Studying History at Kenyon
Students engage the past as a living, breathing reality that holds real meaning and the potential for clues to understanding contemporary life. Course offerings in history are deep and wide, covering U.S. history, early modern and modern European history, African and Asian history, and Latin American history. More than half of all history classes are taught in a small seminar format, and students join with their teachers as explorers of the past through research, theoretical considerations and integration of coursework.
History of India
Survey the history of India from the rise of the Mughal Empire in 1526 to the recent past. The course places the history of India in a regional and global context and explores art, film and fiction as mediums for making sense of the past, alongside analysis of traditional documentary sources.

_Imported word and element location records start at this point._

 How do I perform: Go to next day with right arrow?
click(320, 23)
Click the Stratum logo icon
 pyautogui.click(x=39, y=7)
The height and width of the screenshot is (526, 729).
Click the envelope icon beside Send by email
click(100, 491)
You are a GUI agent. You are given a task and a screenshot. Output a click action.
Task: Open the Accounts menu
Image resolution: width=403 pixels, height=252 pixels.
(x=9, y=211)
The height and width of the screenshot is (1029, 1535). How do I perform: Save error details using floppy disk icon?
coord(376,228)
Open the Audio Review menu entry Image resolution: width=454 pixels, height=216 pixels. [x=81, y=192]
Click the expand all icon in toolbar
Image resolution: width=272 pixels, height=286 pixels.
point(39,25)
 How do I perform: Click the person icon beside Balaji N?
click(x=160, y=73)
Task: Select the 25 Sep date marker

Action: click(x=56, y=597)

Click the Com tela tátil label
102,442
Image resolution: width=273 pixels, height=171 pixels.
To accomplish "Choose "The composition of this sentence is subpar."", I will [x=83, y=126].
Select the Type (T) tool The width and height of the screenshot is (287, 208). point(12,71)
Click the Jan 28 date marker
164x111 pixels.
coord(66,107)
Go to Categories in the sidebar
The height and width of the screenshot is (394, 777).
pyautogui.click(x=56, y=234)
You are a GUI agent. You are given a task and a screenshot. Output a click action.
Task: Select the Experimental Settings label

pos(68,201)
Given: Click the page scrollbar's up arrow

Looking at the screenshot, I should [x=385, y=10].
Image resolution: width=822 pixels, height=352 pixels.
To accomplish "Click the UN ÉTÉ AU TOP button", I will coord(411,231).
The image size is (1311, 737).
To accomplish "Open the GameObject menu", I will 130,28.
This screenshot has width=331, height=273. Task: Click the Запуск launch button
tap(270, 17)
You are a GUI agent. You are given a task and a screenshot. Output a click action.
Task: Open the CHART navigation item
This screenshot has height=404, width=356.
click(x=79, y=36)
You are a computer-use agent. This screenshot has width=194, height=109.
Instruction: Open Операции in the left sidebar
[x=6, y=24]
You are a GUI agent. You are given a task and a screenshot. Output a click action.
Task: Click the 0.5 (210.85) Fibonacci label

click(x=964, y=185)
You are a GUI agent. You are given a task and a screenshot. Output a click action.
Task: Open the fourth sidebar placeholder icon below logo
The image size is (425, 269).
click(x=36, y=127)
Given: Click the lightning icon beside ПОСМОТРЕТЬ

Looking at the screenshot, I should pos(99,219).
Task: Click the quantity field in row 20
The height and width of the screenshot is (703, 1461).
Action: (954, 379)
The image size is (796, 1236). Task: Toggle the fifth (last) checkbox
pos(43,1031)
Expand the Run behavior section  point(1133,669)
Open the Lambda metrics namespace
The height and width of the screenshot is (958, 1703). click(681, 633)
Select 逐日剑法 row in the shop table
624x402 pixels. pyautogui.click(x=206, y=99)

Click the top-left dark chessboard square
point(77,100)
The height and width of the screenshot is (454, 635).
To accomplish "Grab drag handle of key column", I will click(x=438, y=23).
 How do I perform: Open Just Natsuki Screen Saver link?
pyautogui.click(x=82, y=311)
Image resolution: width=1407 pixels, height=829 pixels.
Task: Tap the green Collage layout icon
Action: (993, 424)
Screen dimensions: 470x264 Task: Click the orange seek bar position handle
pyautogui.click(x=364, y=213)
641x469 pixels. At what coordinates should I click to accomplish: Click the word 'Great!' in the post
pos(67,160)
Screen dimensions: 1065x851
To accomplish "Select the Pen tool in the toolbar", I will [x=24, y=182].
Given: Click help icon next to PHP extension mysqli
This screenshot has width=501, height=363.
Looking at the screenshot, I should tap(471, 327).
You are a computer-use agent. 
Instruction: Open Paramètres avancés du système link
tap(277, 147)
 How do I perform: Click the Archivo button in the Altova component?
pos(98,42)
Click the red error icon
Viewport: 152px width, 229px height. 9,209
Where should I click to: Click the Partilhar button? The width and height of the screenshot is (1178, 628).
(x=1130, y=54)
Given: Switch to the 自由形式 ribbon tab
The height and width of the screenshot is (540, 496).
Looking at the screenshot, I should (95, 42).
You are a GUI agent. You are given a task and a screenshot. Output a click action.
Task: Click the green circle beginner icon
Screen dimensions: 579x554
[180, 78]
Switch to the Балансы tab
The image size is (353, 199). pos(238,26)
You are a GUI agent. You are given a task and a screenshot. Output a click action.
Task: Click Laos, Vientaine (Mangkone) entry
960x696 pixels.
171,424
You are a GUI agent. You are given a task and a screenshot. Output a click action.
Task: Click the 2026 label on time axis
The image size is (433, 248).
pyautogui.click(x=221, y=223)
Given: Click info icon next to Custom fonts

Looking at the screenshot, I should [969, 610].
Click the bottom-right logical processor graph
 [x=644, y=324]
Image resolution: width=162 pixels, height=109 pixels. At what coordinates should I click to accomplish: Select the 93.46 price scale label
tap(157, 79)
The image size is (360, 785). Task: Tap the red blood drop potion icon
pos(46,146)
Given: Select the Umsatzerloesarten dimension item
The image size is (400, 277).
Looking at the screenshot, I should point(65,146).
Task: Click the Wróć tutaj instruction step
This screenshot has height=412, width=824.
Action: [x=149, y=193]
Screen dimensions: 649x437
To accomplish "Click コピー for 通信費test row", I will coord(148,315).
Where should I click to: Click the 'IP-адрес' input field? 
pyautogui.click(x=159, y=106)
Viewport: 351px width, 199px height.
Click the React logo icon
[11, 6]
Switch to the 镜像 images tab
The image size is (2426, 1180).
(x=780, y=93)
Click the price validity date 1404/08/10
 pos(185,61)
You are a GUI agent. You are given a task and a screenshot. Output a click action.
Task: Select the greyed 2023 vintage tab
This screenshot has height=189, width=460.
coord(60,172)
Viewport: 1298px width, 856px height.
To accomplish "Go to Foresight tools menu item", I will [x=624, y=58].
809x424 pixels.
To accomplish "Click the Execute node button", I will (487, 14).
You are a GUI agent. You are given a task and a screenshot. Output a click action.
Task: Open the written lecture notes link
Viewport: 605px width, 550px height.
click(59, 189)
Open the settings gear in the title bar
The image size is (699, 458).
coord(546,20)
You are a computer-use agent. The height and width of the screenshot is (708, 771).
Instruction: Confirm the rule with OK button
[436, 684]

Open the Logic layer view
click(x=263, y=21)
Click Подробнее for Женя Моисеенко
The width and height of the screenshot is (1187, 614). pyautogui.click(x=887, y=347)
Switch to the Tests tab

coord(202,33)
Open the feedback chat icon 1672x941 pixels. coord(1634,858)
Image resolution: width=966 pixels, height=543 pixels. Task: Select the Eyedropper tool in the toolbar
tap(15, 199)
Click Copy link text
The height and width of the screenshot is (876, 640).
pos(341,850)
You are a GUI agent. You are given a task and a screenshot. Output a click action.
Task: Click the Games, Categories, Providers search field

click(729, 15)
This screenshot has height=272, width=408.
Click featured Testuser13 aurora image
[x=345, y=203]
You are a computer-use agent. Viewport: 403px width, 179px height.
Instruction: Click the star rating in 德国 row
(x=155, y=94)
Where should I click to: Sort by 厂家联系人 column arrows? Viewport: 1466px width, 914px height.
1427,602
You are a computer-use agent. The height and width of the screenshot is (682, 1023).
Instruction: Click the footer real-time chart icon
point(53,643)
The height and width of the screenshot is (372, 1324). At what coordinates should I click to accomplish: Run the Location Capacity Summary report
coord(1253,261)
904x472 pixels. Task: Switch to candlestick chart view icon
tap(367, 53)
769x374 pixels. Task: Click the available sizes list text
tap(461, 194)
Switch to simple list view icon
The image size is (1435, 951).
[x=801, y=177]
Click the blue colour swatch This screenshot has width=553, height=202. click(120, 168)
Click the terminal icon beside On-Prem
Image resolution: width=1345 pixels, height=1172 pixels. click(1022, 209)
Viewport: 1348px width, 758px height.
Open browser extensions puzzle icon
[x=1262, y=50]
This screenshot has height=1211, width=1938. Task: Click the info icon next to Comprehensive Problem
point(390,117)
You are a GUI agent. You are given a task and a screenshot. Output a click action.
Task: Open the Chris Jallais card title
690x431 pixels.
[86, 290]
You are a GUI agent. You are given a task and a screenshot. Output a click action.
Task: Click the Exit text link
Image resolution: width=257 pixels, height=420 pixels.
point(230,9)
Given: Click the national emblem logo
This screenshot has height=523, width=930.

Contemporary Black History
Beginning with Emancipation, this course traces the evolution of Black culture and identity and the continuing struggle for freedom and equality. Topics include the tragedies and triumphs of Reconstruction, interracial violence, the Harlem Renaissance, jazz and blues, and the Civil Rights and Black Power movements.
Reel or Real, History and Film
From “Birth of A Nation” to “Spartacus,” “Milk” or “Seabiscuit,” films “based on a true story” attract scores of audiences to the theater. This course analyzes the birth of cinematography and rise of the film industry, with the goal of understanding the relationship between history and films that represent the past.
Metropolis, the City in American Life and Culture
This course explores the role of the city in American life and tensions between proponents and detractors of the metropolis. We’ll learn how New York became the archetypical American city, from its rise as a global economic, cultural and political center to its fall during the desegregation era and its recent renewal.